Lessons from the independent-advisor-to-independent-advisor model

The discussion then pivoted to an independent-advisor-to-independent-advisor consolidation model – an increasingly interesting approach adopted by larger independent advice firms. These partnerships are typically driven more by culture and advice philosophy than by distribution or short-term financial engineering.

John shared their experience at Chartered Wealth Solutions, where, over twenty years, they acquired ten practices – all of which integrated successfully, largely because of one key factor: cultural fit.

He explained that many advisors who joined them rediscovered their passion for client work once freed from the burdens of business management and regulatory compliance oversight. Most of these advisors remained with the firm for years after the initial transaction, contributing to continuity and client retention.

According to John, the greatest challenges with this model arise when the seller’s business model and philosophy are not compatible with those of the acquiring firm – for example, a firm’s focus on stock picking or market timing rather than holistic financial planning. For a merger to succeed, there must be alignment in values, advice philosophy and client profile.

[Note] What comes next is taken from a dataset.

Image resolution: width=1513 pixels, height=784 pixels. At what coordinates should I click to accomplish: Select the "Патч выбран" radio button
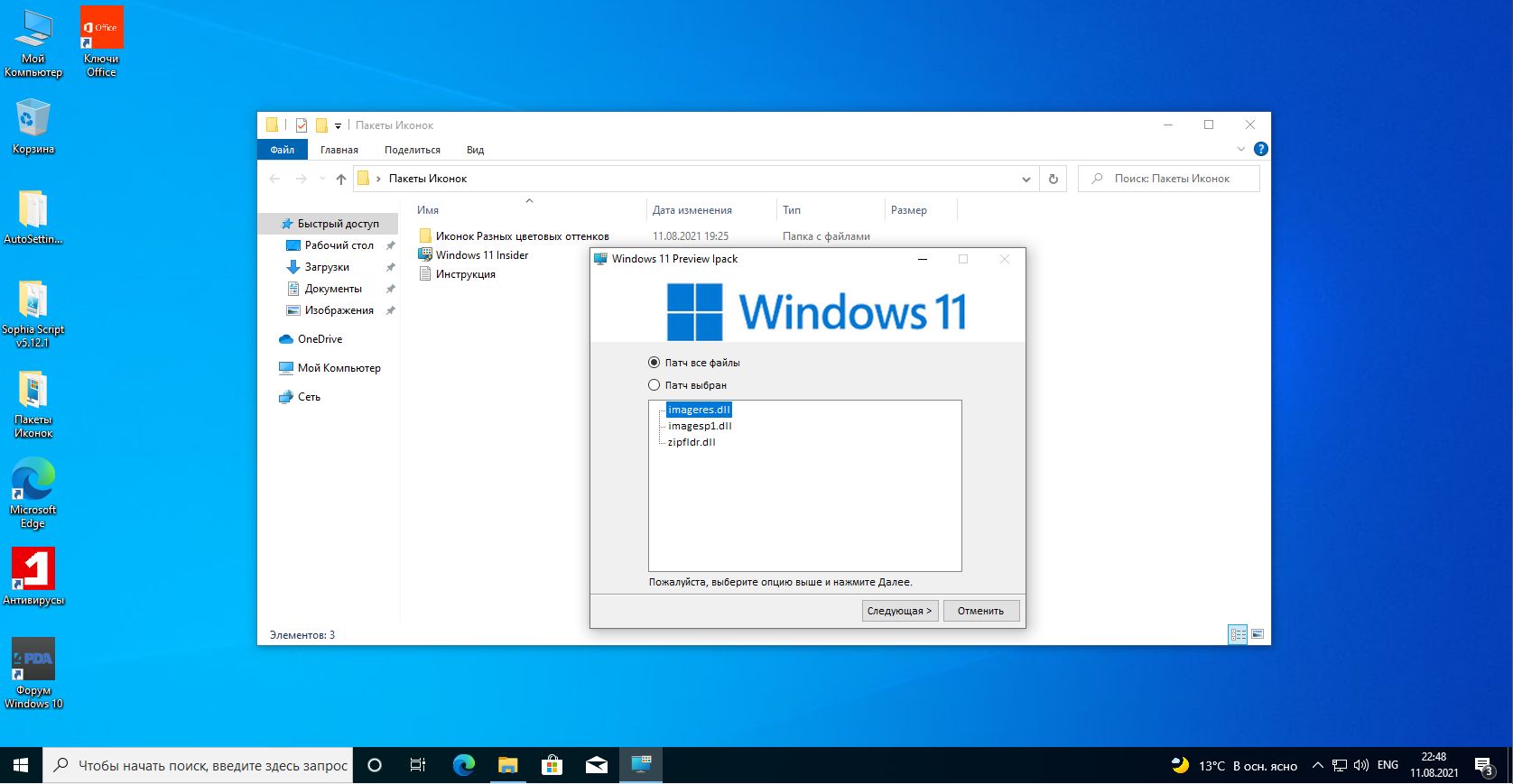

Guidance for advisors considering their options

Both Kathryn and John offered practical tips for those contemplating a sale, partnership, or growth transaction:

  1. Know your buyer

    Understand their capital source, time horizon and intentions. Are they long-term partners or short-term consolidators?

  2. Clean up your business

    Ensure data accuracy, client segmentation and compliance readiness before any discussions.

  3. Explore multiple options

    Don’t rush to the first suitor. As John put it, “Make sure it feels like the best fit.”

  4. Put clients first

    At the end of the process, you should be able to look a client in the eye and say, “I’ve found the best home for you” – and believe it.

My takeaway

Firstly, the discussion reinforced my conviction that independence and scale are not opposing concepts – they are complementary choices along a continuum that requires careful planning and preparation to capture the best of both worlds.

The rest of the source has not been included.